Auf die beiden Verbandsfunktionäre Chairman (Israel) und Barguti (Palästina) wartet deshalb viel Arbeit. Das beginnt bei den Auswahlkriterien für beide Teams. Ist die jeweilige Staatsangehörigkeit erforderlich, oder sollten angesichts der Bedeutung der Partie nicht auch Exilanten mitspielen dürfen? Was ist mit Iyad Zuamut, dem israelischen Fußballer mit palästinensischen Wurzeln? Und aus welchem Land soll der neutrale Schiedsrichter kommen? Schließlich scheint man sich auf einen Belgier einigen zu können, bis Barguti herausfindet, dass sich dessen Nichte vor ein paar Jahren einmal in einem Kibbuz aufgehalten hat.
Die Idee, dass ein Fußballspiel endgültig über den Nahost-Konflikt entscheiden könnte, ist so absurd wie charmant.
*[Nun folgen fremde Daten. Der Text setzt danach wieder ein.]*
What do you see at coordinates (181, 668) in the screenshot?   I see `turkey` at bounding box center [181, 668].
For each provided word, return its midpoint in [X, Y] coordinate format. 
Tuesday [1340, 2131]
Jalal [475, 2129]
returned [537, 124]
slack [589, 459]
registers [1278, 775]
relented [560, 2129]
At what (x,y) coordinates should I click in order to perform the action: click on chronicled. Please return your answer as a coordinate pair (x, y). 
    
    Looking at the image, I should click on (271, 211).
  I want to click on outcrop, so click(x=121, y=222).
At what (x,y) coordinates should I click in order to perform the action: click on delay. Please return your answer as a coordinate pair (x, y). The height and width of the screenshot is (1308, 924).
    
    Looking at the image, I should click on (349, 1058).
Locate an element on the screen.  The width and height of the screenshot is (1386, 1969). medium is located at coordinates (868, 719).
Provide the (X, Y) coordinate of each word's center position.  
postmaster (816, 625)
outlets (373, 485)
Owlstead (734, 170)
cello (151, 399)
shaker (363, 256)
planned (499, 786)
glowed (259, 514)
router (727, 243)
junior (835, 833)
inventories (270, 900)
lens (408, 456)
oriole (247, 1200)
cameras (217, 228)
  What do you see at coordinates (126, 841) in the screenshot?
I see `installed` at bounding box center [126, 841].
Doch was der israelische Filmemacher Eyal Halfon daraus zaubert, ist eine ebenso intelligente wie mitreißende Komödie, in der ein ganzes Feuerwerk skurriler Einfälle abgebrannt wird. Gleichzeitig aber bleibt jede Pointe transparent für den gar nicht so komischen Alltag im Nahen Osten. Wenn israelische Grenzsoldaten den Bus der palästinensischen Kicker stoppen und die mitgeführten Fußbälle zu potenziellen Bomben erklären, ist das von täglichen Grenzschikanen vermutlich gar nicht so weit entfernt.
Darüber hinaus hat der Film noch eine wunderbare Nebenerzählung, in der sich der Manager des portugiesischen Stadions und seine Ehefrau regelmäßig über die Probleme der beiden Kontrahenten wundern. Dem deutschen (!) Trainer der Israelis (herrlich bräsig: Detlev Buck) geht es kaum anders. Weshalb der nur mäßig interessierte Coach erst mal einen Crash-Kurs in jüdischer Geschichte verabreicht bekommt.
Getragen wird die temporeiche Komödie im Look eines Dokumentarfilms jedoch in erster Linie von den beiden Verbandsfunktionären, die sich durchaus sympathisch sind, aber nun mal ihren Job zu machen haben. Wie der Film das Ergebnis des Jahrtausendspiels, auf das er dramaturgisch unweigerlich zusteuert, schließlich verabreicht, ist schlicht genial.